SCHLEGEL, Friedrich von (1772–1829). A German literary historian, critic, and writer on æsthetics, brother of August Wilhelm von Schlegel (q.v.), born at Hanover. He studied philosophy at Göttingen and Leipzig and in 1797 published his first work, Die Griechen und Römer, which was followed in 1798 by his Geschichte der Poesie der Griechen und Römer. The chief vehicle at this time for the dissemination of his philosophical views of literature was the Athenäum, an organ of the Romantic school, edited by himself and his brother. In Lucinde, an unfinished novel (1799), he cynically reveals his relations with Dorothea Veit, who had left her husband, a Berlin banker, in 1798 and ultimately married Schlegel in Paris (1804). Proceeding to Jena, he began there in 1800 as a privatdocent, delivering lectures on philosophy, which met with small favor, and still editing the Athenäum, to which he also began to contribute poems of his own. In 1802 appeared his Alarcos, a tragedy, in which the Classical and Romantic elements are queerly blended. From Jena he soon went to Paris, where he gave philosophical lectures, edited the Europa, a monthly journal (1803), and applied himself to the languages of southern Europe and to Sanskrit, the fruits of which were seen in his treatise Ueber die Sprache und Weisheit der Indier (1808).
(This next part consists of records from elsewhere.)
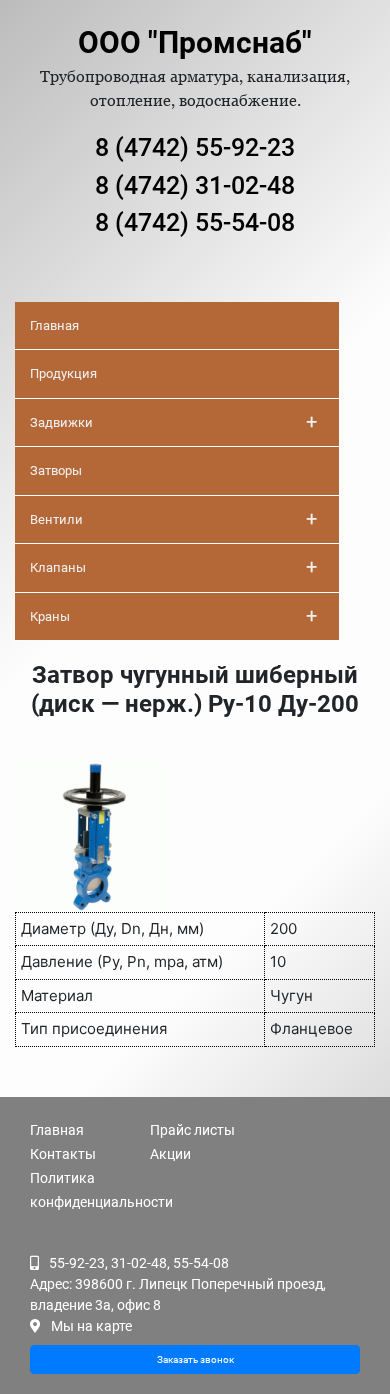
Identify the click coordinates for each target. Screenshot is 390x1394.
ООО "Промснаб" (195, 42)
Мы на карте (91, 1326)
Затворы (56, 470)
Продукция (63, 373)
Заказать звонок (195, 1359)
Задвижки (173, 422)
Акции (170, 1154)
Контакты (63, 1154)
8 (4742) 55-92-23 (195, 147)
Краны (173, 616)
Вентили (173, 519)
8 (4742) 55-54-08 (195, 222)
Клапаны (173, 567)
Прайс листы (192, 1130)
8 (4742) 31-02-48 (195, 185)
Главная (54, 325)
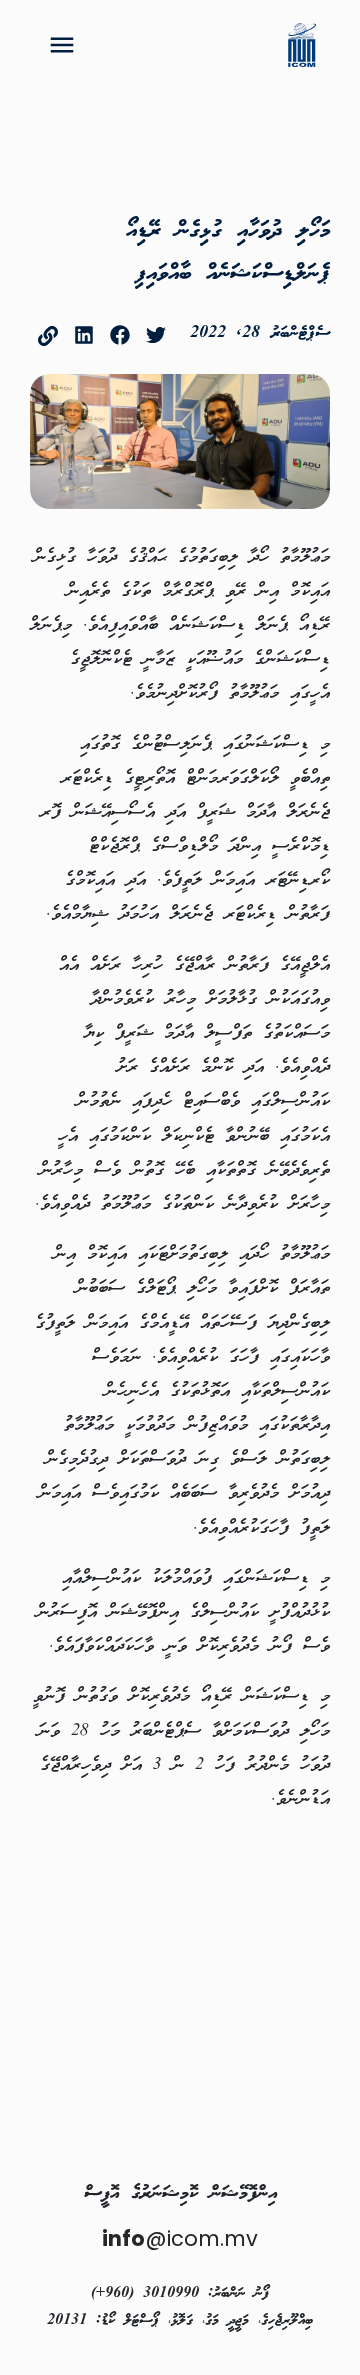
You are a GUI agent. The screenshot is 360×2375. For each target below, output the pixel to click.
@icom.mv (180, 2238)
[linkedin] (84, 334)
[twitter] (156, 334)
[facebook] (120, 334)
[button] (62, 45)
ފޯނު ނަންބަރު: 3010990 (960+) (180, 2294)
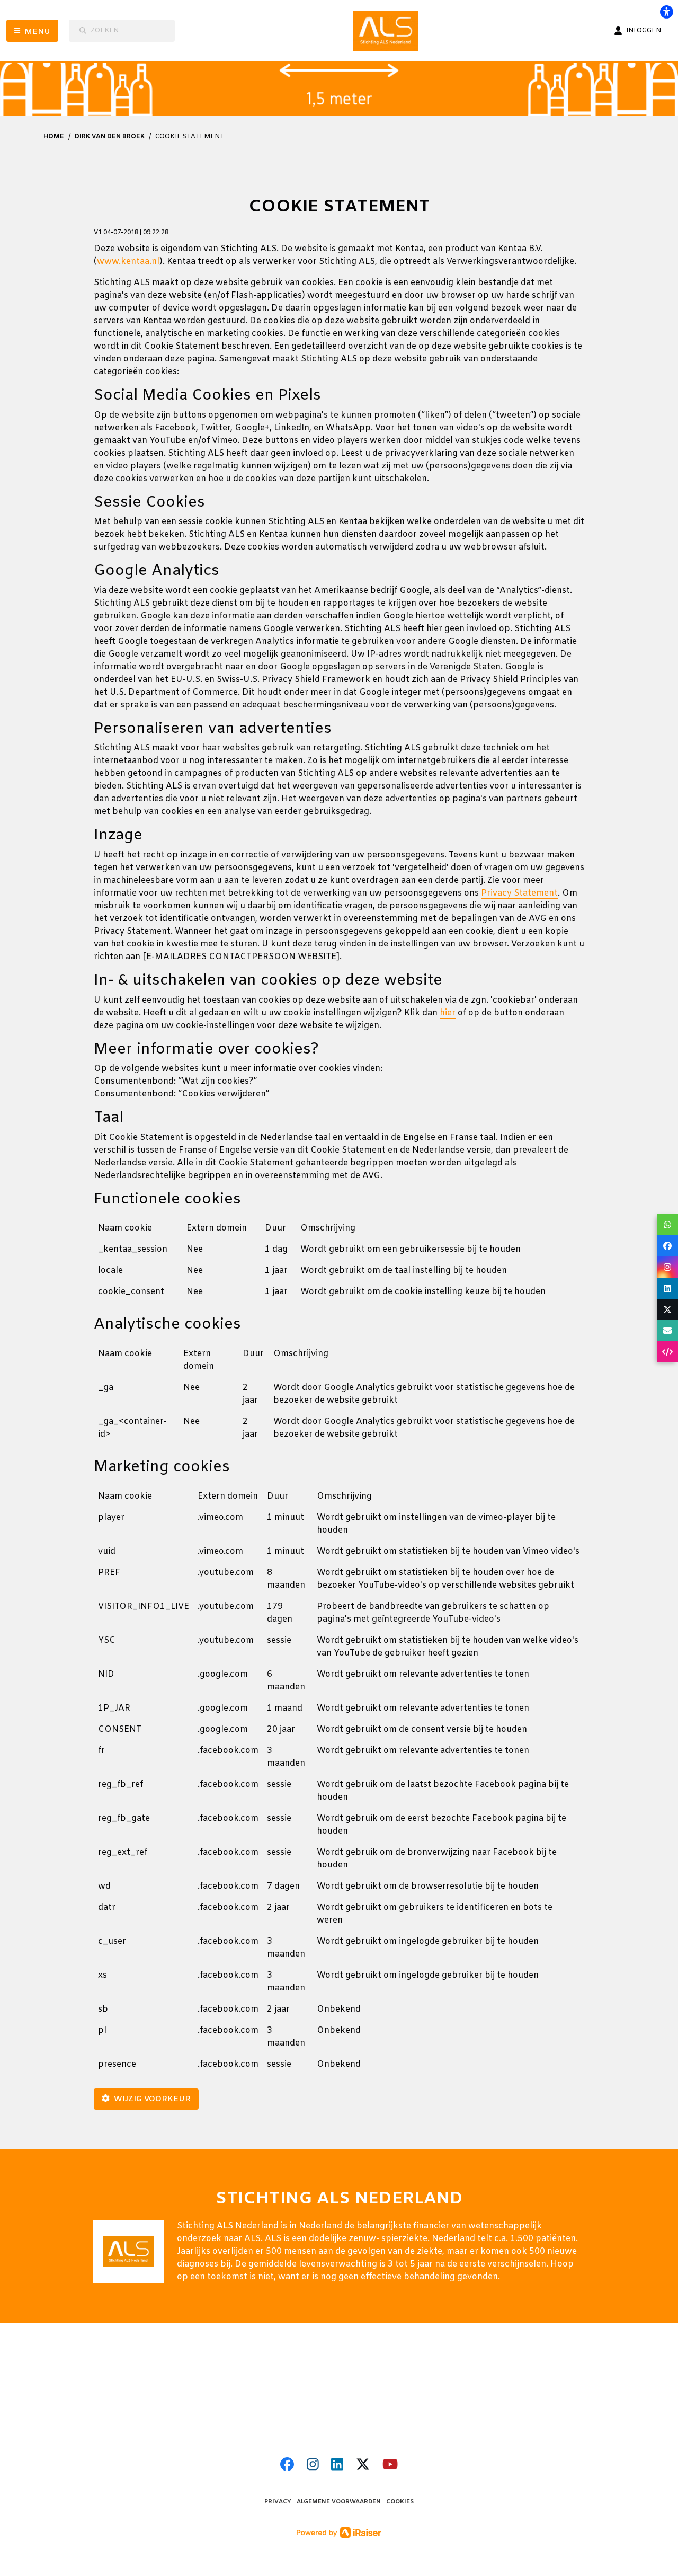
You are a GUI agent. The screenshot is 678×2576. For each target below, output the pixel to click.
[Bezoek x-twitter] (363, 2466)
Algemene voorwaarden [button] (339, 2502)
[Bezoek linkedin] (337, 2466)
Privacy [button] (277, 2502)
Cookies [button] (400, 2502)
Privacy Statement (519, 893)
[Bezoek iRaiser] (339, 2532)
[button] (667, 1224)
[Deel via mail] (667, 1330)
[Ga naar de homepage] (389, 31)
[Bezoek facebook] (287, 2466)
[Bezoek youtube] (390, 2466)
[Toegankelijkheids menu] (666, 11)
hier (448, 1013)
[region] (339, 1264)
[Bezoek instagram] (313, 2466)
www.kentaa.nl (128, 261)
During his residence in Paris he also published a Sammlung romantischer Dichtungen des Mittelalters (1804).

He returned to Germany in 1804 and settled at Cologne. There, in 1808, he and his wife joined the Roman Catholic church, a change which greatly affected his future literary career. In the same year Schlegel went to Vienna, where he was employed by the Archduke Charles as a secretary and wrote fervent proclamations against Napoleon. In 1811 appeared the lectures he had delivered at Vienna, under the title Ueber die nеuеre Geschichte, and in 1815 his Geschichte der alten und neuen Litteratur (Eng. trans. by Lockhart, 2 vols., Philadelphia, 1818; 2d ed., New York, 1845). In 1822–25 a collected edition of his writings in 10 volumes was published by himself, and in 1846 a new edition in 15 volumes was issued. Subsequently he delivered at Vienna and Dresden lectures on the "Philosophy of Life" (1828), on the "Philosophy of History" (1829; Eng. trans. by Robertson, London, 1835; 6th ed., 1852), and on the "Philosophy of Language" (1830). His manuscripts were published at Bonn, 1836–37, and his Prosaischen Jugendschriften were edited by Minor in 1882 (2 vols.; 2d ed., 1906). His æsthetic and miscellaneous works were translated by Millington (London, 1900).

The New International Encyclopaedia, Vol. XX (New York: Dodd, Mead & Co., 1920) 542.